James Forsyth James Forsyth

Brexit is fast becoming a Tory no-win

issue 12 May 2018

Theresa May’s Brexit dilemma is becoming more acute. Last week, she failed to garner the support of the Brexit inner cabinet for a so-called ‘new customs partnership’ with the European Union. Even so, May can’t and won’t drop the idea. She’s convinced that it is critical for solving the Irish border issue, and thus unlocking a deal.

But the bad news for Mrs May is that opinion has hardened against her scheme (which would see the UK collecting tariff revenue for the EU even after Brexit). Boris Johnson has publicly attacked it as ‘crazy’ and in no way ‘taking back control’. Tellingly, Downing Street didn’t feel it could slap him down for this. Even those Eurosceptics with good personal relations with May, such as Iain Duncan Smith, are making it clear that they feel the new customs partnership would be a compromise too far. None of the six members of the Brexit inner cabinet who refused to back the scheme last week are likely to flip now — and anyway, No. 10 is keen to stress that this committee works by consensus, rather than by a simple majority.
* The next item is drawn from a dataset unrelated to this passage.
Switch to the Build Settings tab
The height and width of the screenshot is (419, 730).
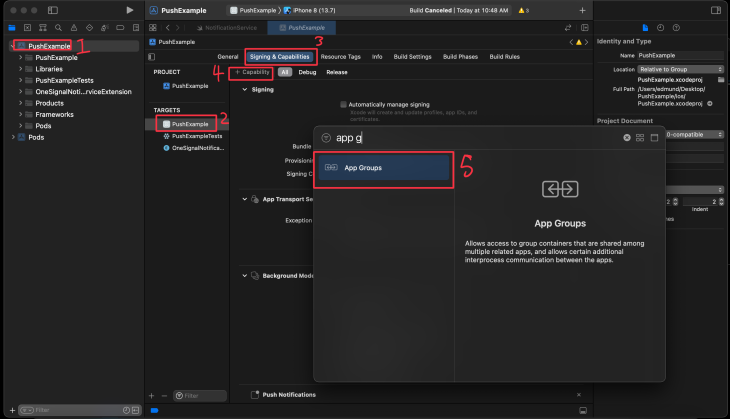pyautogui.click(x=412, y=57)
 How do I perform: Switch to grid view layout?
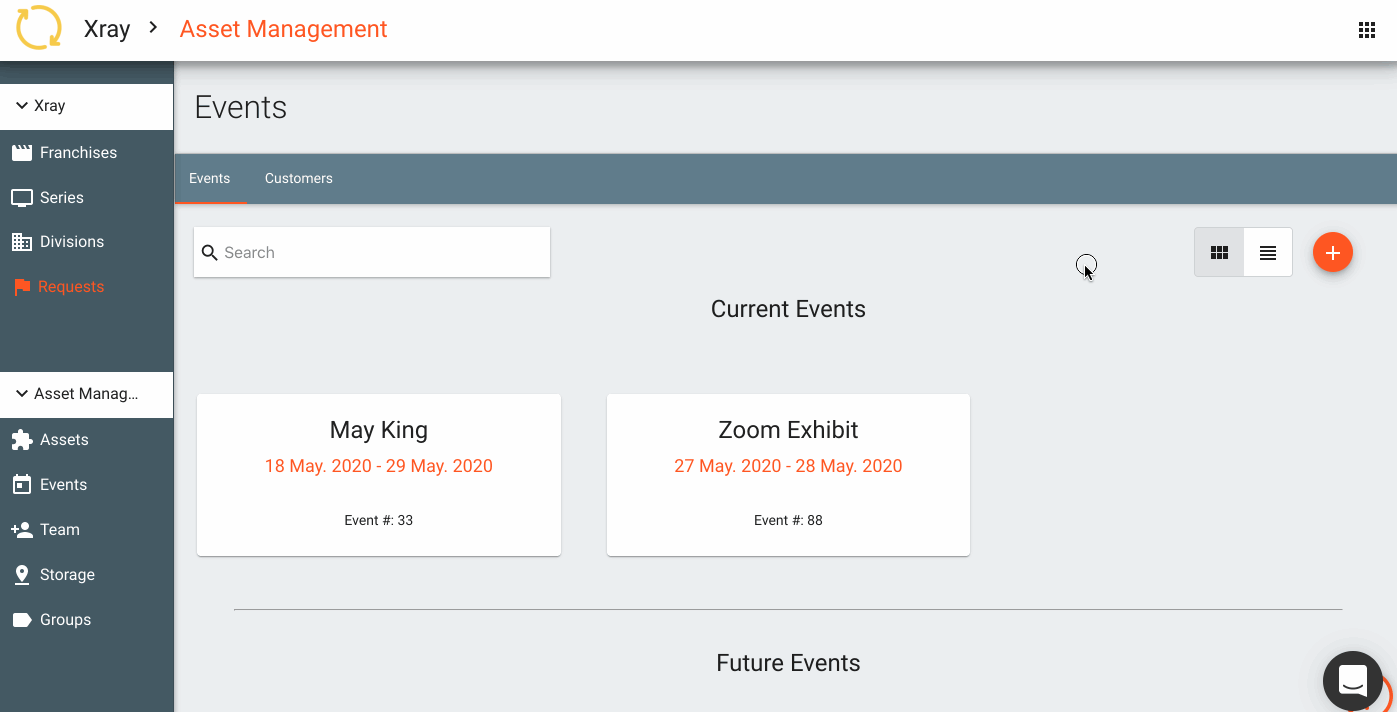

Such is Mrs May’s predicament right now that even good news brings her problems. So, last week’s local election results — which were thoroughly respectable for a governing party — are now being adduced by Brexiteers as a reason for May to abandon her new customs partnership plan. Why, because, in crude terms, the elections confirmed that the Tory vote is increasingly a Brexit one.

It’s easy to mock the idea that the details of the UK’s future customs arrangements with the EU were uppermost in the minds of voters in, say, Pendle, when they went to vote last week.